Thermal management performance of large format battery using phase change material with different positions and volumes

The technology of utilizing phase change material for thermal management in lithium-ion batteries is garnering increasing interest. However, research on the optimal layout design of phase change material structures, which is often neglected or not given enough attention, is related to the heat dissipation efficiency and energy density of battery systems. Therefore, this study systematically investigates the effects of the positions and volumes of phase change materials on battery thermal management using numerical simulation methods. The results indicate that during normal operation of the phase change material, as their arrangement position moves from the end to the middle of the battery, there is a continuous decrease in the maximum surface temperature.

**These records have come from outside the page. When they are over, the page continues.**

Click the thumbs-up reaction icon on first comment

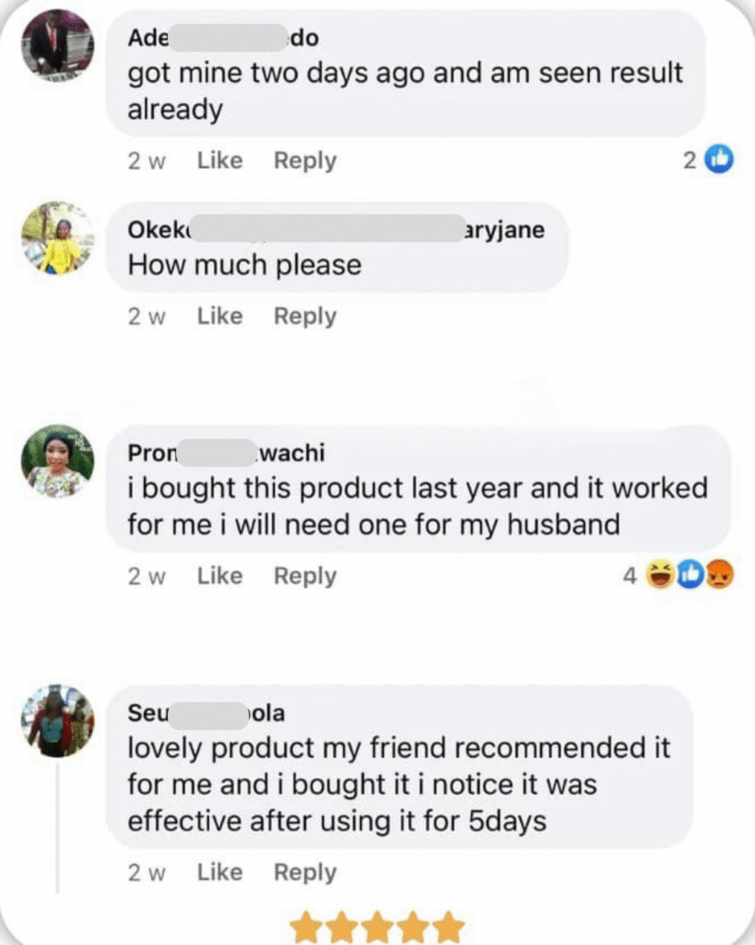pos(719,161)
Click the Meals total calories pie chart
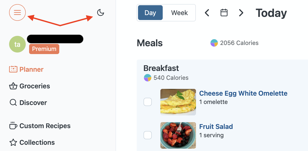This screenshot has height=151, width=308. pos(214,43)
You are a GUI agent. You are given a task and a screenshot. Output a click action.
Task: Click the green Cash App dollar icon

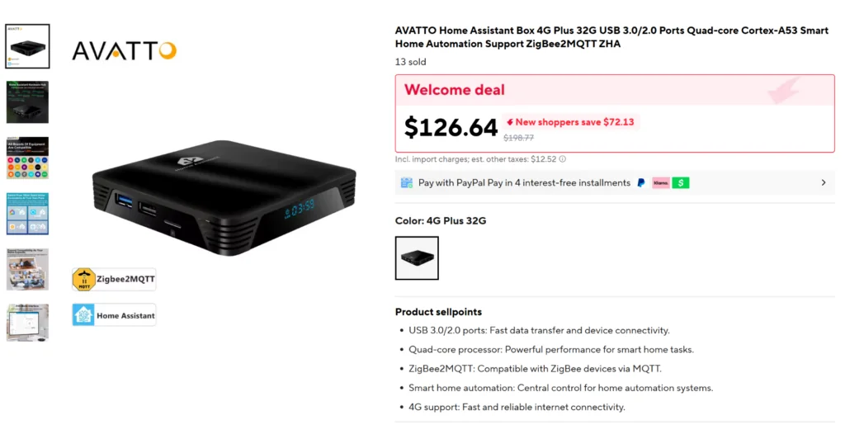click(x=681, y=182)
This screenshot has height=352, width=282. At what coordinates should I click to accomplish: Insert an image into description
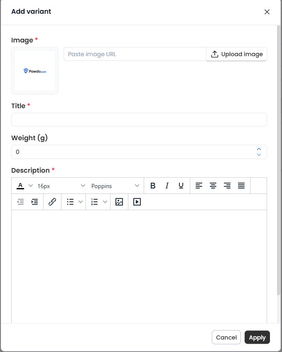point(119,202)
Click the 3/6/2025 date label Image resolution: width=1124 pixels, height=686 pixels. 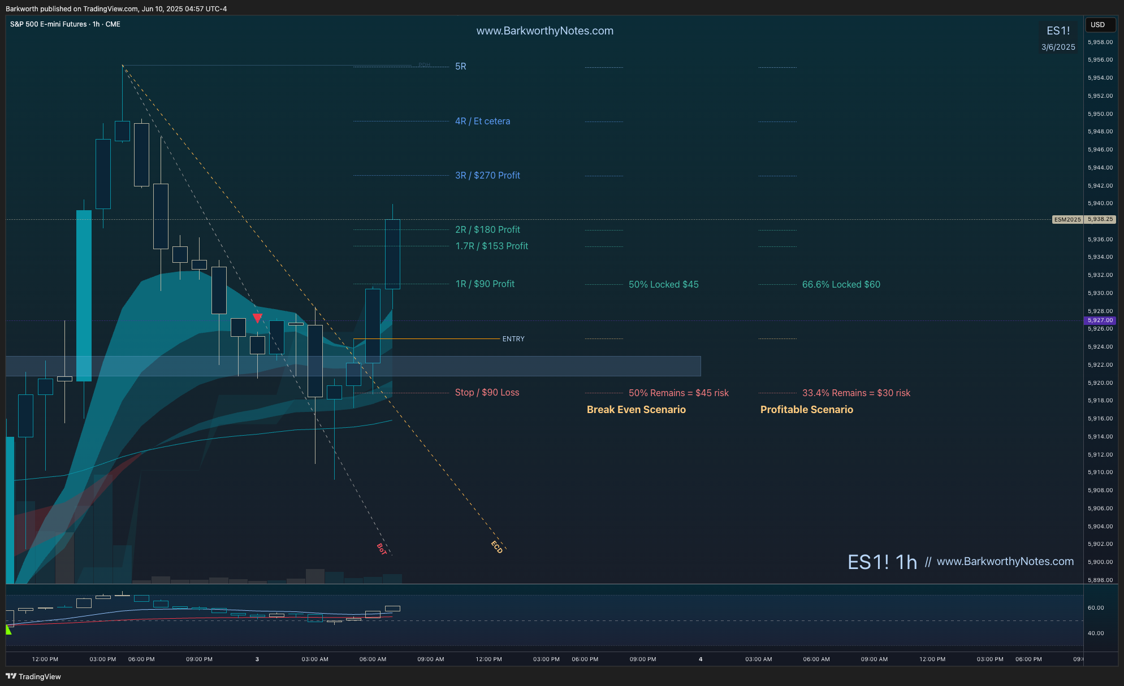coord(1058,47)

Additionally, the cooling efficiency of the thermal management system varies from 5.27 kJ L⁻¹ to 13 kJ L⁻¹ at 1.5C and from 12.53 kJ L⁻¹ to 32.16 kJ L⁻¹ at 2C. While increasing the volume of the phase change material, the cooling efficiency shows a trend of increasing and then slightly decreasing, indicating the existence of an optimal volume of phase change material for effective thermal management, and type C5 is this choice. And type C4 is the optimal choice to balance the relationship between thermal management performance and energy density. This study offers novel insights and a theoretical foundation for optimizing the structural configuration of thermal management strategies involving phase change materials.